In an attempt to provide at least a temporary relief to its current operational hurdles, Tajikistan’s state-run carrier Tajik Air has added a 50-seat Bombardier CRJ200 to its fleet. The 13-year old aircraft, with registration C-FPOI, is the first of the batch of an order for four of the Canadian-made regional jets. Before the end of this year, the airline expects to take delivery of another CRJ200, with two bigger CRJ900s scheduled to arrive within the next 12 months.
The latest acquisition is believed to have been instigated by the government of Tajikistan in its aim to provide long-anticipated assistance to the Central Asian country’s troubled national carrier.
Tajik Air, which has experienced financial difficulties lately, employs a highly eclectic fleet of 35 aircraft, which even includes a Chinese-made MA60. However, just five aircraft – a Boeing 767, 757, 737 and an Antonov An-26 turboprop as well as a Mil Mi-8MTV helicopter – are currently in airworthy conditions.

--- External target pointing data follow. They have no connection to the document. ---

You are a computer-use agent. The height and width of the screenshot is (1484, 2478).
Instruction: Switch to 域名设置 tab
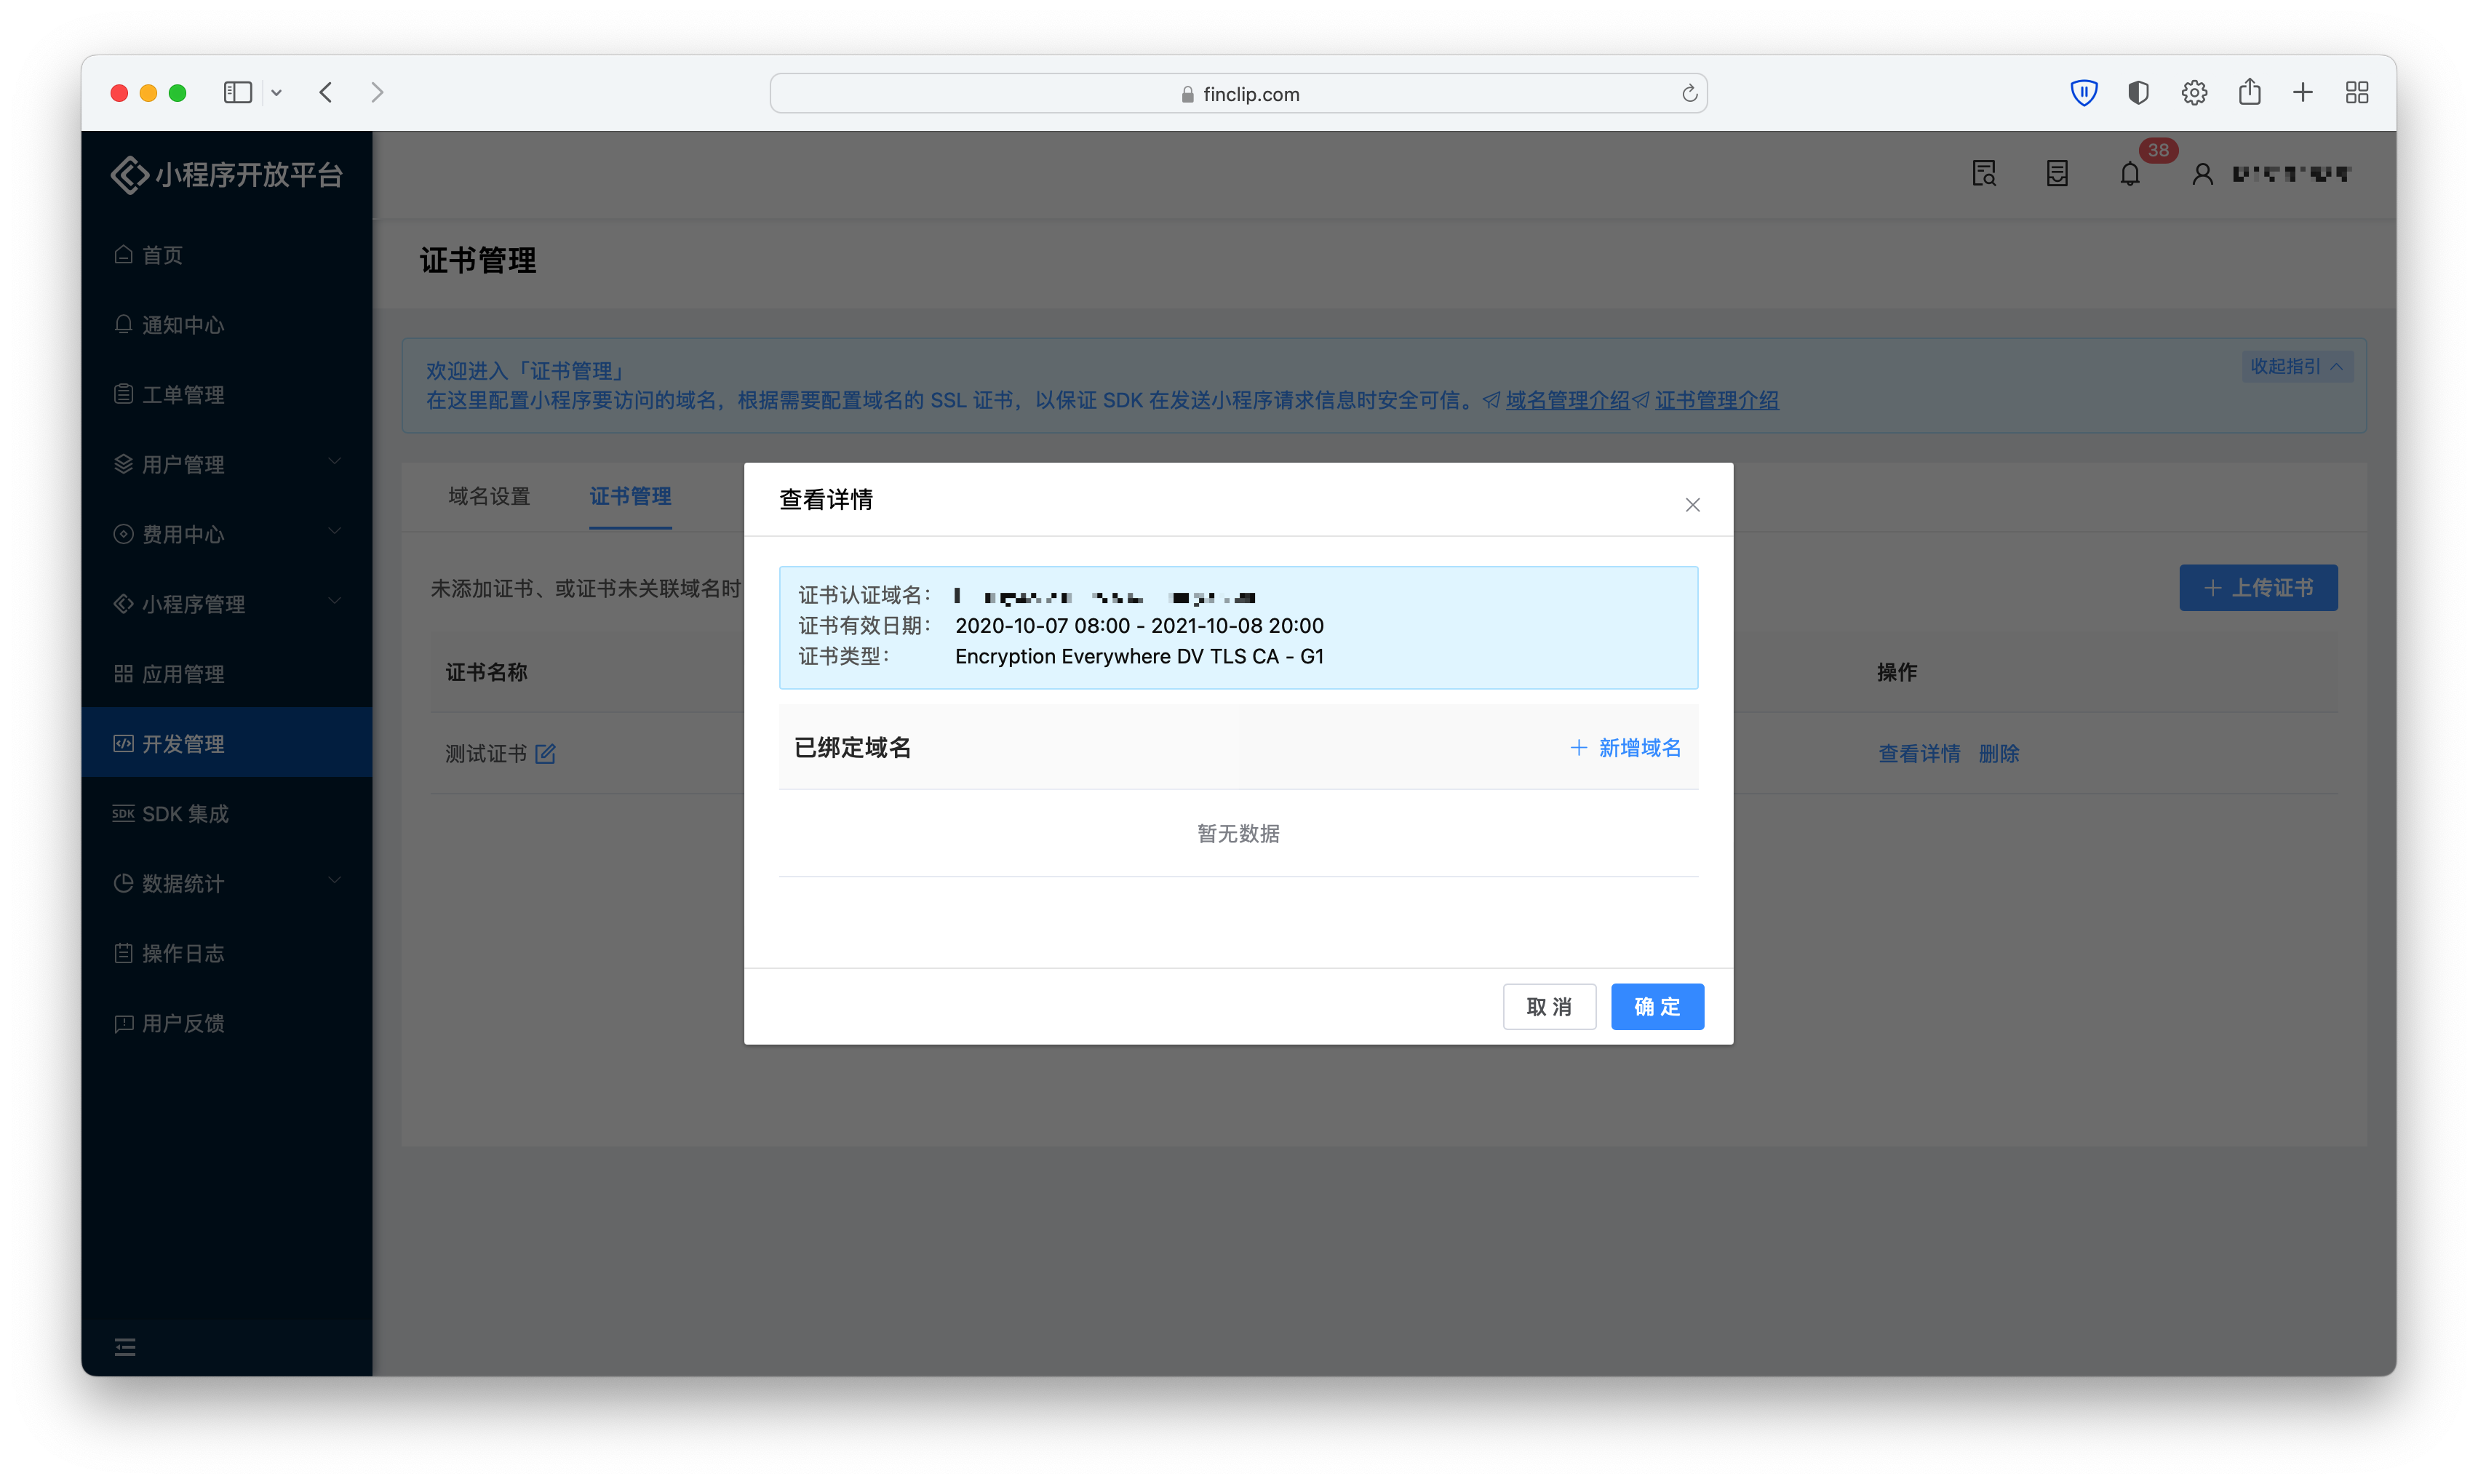click(x=489, y=496)
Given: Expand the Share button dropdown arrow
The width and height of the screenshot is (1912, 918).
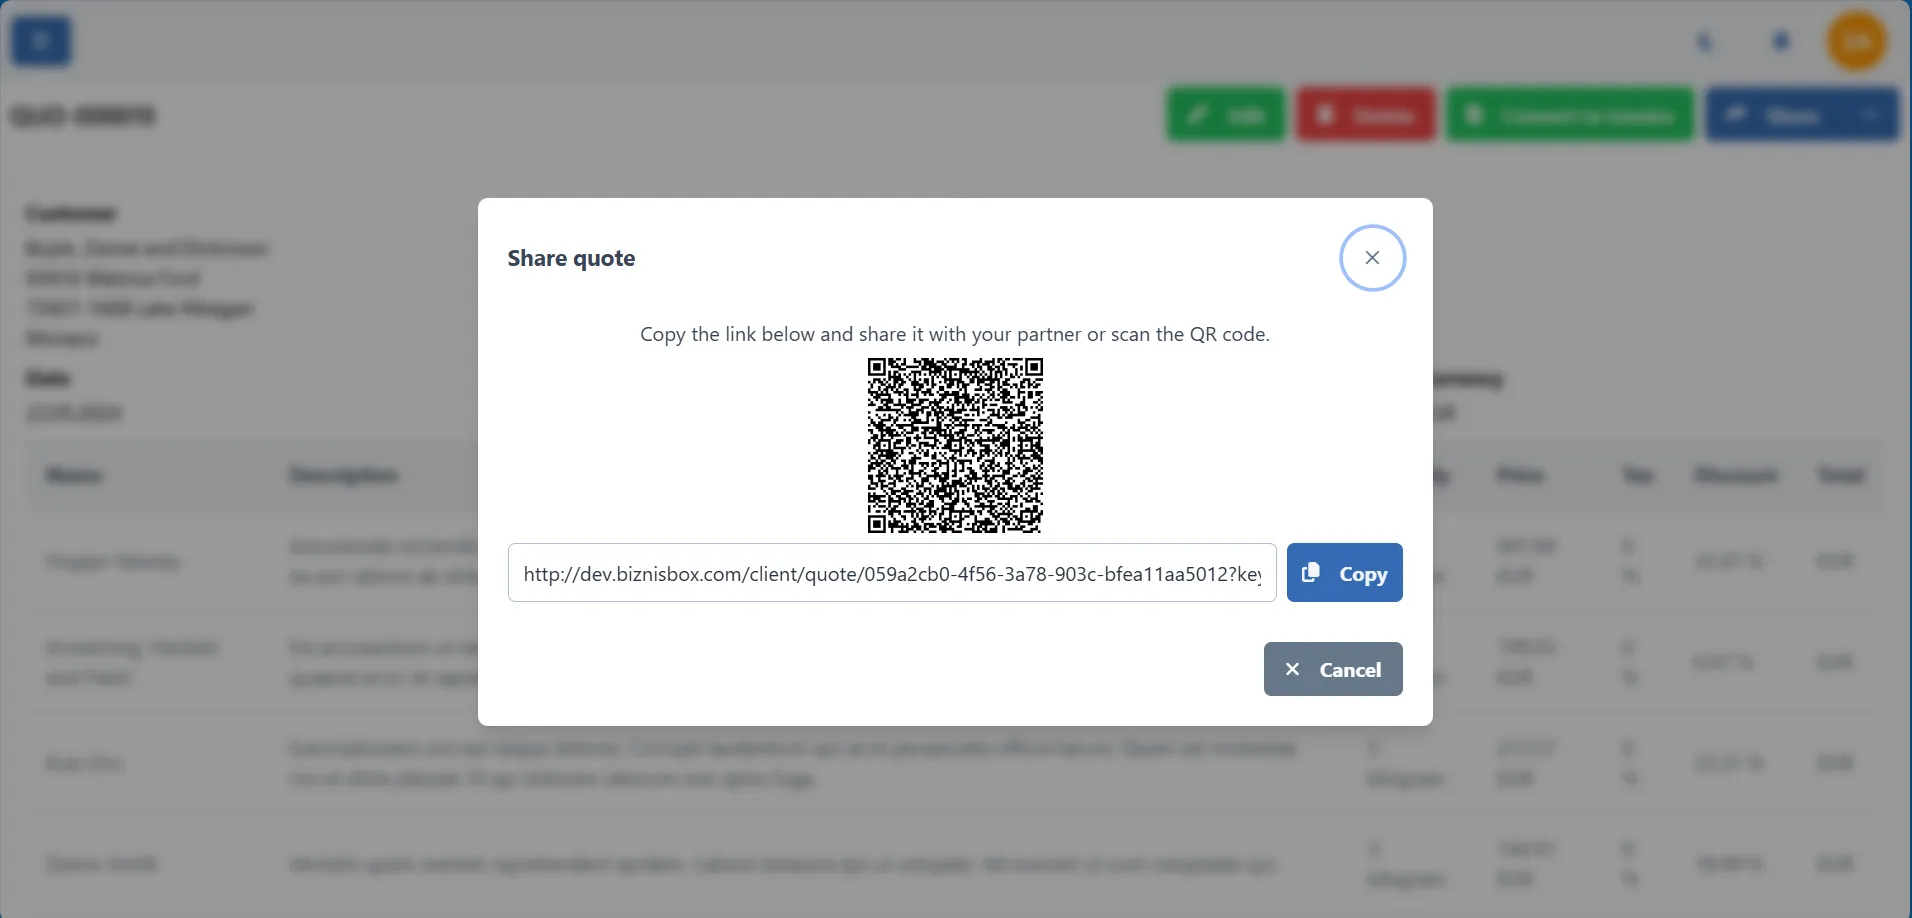Looking at the screenshot, I should (x=1871, y=115).
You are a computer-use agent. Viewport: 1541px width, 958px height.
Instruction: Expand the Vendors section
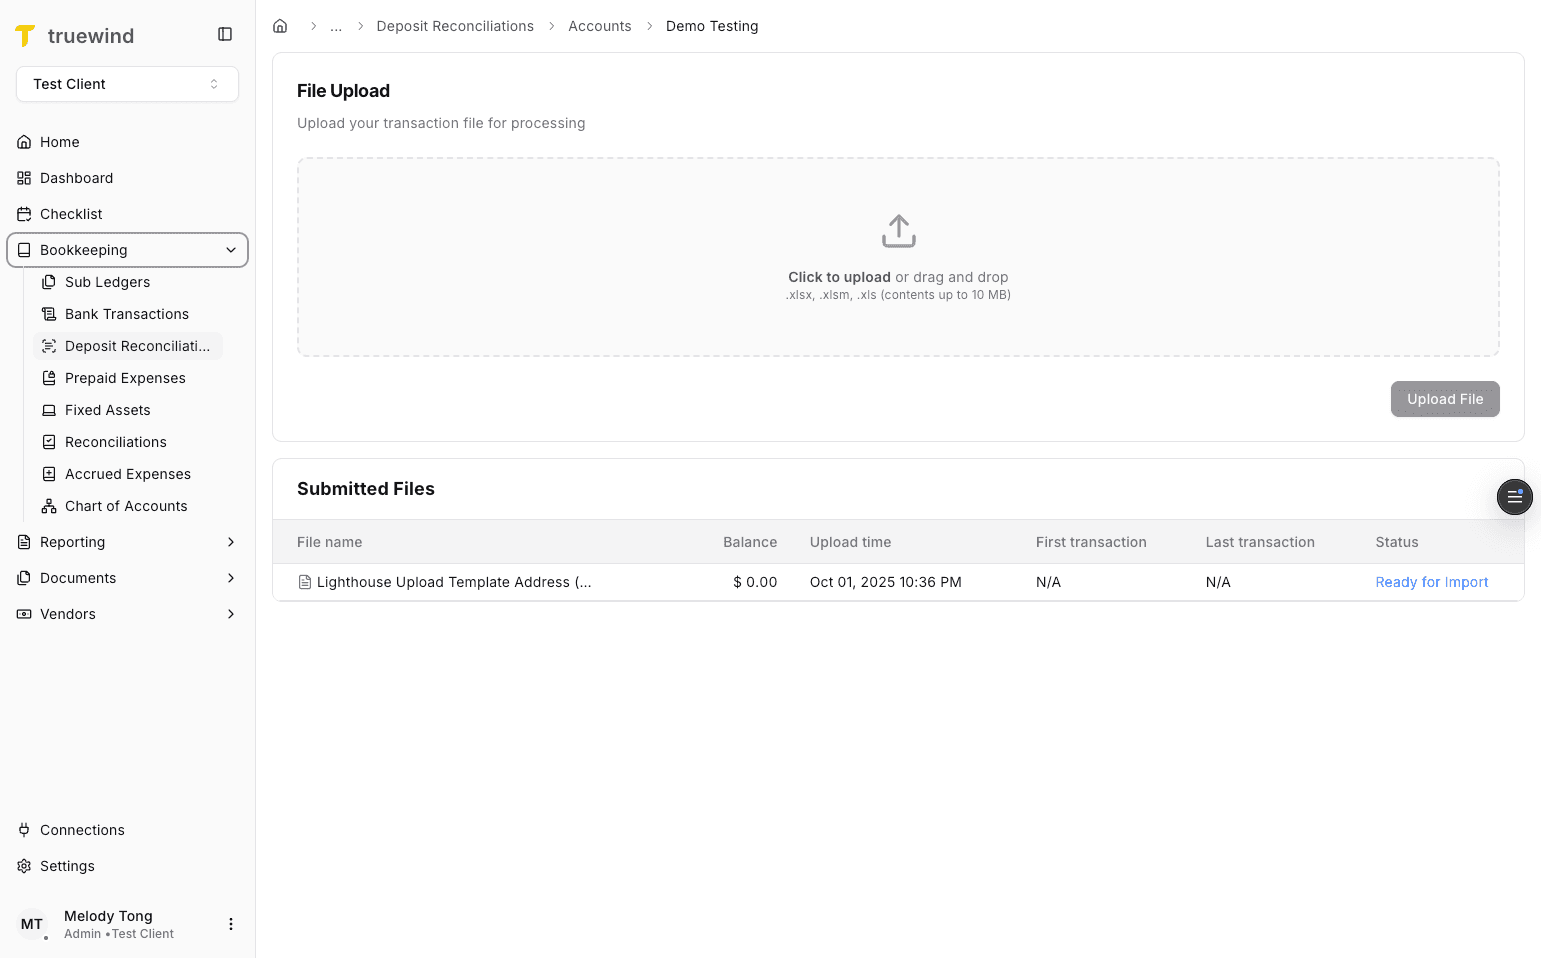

The bulk of the fleet has been long grounded by technical disorders. The Bombardier CRJ is the new type “added in line with the long-term development strategy,” the airline says in a statement.
The rehabilitation of the airline’s fleet is actively receiving the support of the Tajikistan government. At the beginning of this year the country’ president Emomali Rakhmon exempted the national carrier from paying Customs duties and VAT for imported aircraft. Finally, in late September, the government announced a special programme for saving Tajik Air from imminent bankruptcy. That programme provides a roadmap for the period 2018 to 2023 and includes ramping up its physical assets and infrastructure, boosting its competitiveness and resuscitating its financial condition. The necessary resources will stem from state investment projects and long-term loans from international financial institutions. The airline itself has also been tasked with coming up with a plan for its privatisation, a joint effort involving the country’s Civil Aviation Agency and State Committee for investment and state property management.
No details on the possible time-line for its privatisation have been disclosed, however, in the meantime, Tajik Air remains under the management of a supervisory council, which is headed by Kokhir Rasulzoda, the country’s prime minister. The latest measures are aimed at drastically reforming the carrier’s organisational structure, downscaling its staff, reducing its debts and, above all, sorting out its crippling fleet situation. The majority of obsolete aircraft – 23 airliners produced between 1969 and 1992 – are destined to be written off and sold within this and next year. The residual proceeds would then be injected into the purchase or lease of modern aircraft.
Winning back the local market is one of the primary goals on the carrier’s agenda. In the first half of this year Tajik Air’s share of all traffic handled by the country’s airports declined to 16 per cent. Its main rival, privately run Somon Air, has long become Tajikistan’s largest operator. This airline, with an apparently more efficient management team, headed by American Thomas Hallam, was launched a decade ago and has enjoyed a dynamic development and a more sound fleet strategy. Next year it is taking delivery of re-engined Embraer E190-E2s to replace its ageing Boeing 737-300s and expand its regional programme. It is also expecting to add a Boeing 767-300ER in 2019 to serve long-haul routes and has announced intentions to boost its narrow-body fleet with Boeing 737MAXs, which would support its ambitions for launching flights to China and the Far East.
Meanwhile, to strengthen its position in the local market, Tajik Air is planning to widen its route network by adding both local destinations and international flights to Istanbul (Turkey), Dubai and Sharjah (both UAE).
Tajik Air’s financial standing remains a reason for concern, as it generated profits of just four million somoni last year, whilst its costs exceeded 576 million somoni against 581 million somoni revenue turnover. It also has more than 130 million somoni of outstanding debts – for ATM services, catering, fuel and ground handling. The earlier plan to merge the airline with other state-run enterprises to help it overcome its financial difficulties has not been realised, and has apparently been replaced by a more workable strategy.